The judgment passed by the NCLAT in Jaipur Trade has the effect of widening the scope of Section 5(21) of the Code to include debts pertaining to unpaid license fees. By overruling the order passed in Ravindranath Reddy and consequently Promila Taneja the judgment lays down the latest position of law on the subject which will prevail unless challenged by the Corporate Debtor by way of an appeal to the Hon'ble Supreme Court of India.

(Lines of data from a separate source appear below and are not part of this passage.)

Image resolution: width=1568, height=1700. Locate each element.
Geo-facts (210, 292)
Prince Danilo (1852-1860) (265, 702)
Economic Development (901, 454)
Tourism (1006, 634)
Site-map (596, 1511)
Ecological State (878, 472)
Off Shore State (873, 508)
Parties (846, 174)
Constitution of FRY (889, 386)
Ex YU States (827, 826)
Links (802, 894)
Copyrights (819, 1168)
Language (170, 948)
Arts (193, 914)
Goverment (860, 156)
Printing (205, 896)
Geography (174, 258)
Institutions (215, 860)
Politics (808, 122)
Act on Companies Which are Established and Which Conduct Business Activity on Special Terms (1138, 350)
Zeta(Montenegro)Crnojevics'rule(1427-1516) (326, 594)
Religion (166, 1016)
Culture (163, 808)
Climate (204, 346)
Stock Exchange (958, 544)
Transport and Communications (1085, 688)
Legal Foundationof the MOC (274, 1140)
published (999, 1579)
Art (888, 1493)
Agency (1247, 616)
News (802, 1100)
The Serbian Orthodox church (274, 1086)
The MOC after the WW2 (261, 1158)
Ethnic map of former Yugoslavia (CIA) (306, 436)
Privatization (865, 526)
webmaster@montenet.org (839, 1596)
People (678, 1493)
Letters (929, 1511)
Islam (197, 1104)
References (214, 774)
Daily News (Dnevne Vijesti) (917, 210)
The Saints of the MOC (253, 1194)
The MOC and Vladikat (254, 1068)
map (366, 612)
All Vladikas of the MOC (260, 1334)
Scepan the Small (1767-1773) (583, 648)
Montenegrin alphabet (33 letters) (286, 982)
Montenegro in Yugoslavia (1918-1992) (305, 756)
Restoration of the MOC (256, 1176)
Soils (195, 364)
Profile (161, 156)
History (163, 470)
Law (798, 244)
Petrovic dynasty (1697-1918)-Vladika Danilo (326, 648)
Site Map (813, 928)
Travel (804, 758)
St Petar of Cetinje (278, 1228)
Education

The judgment is a welcome move for landlords/licensors seeking respite from the erstwhile tenancy laws which govern tenuous landlord-tenant / licensor-licensee disputes, given the arduous litigation that one would otherwise have to face before a Civil Court even if the debt is an admitted one At the same time, it is worth considering whether the inclusion of debts which have the potential of being heavily disputed and contested ought to be brought before the National Company Law Tribunals, which are statutorily bound to summarily decide applications filed under the Code.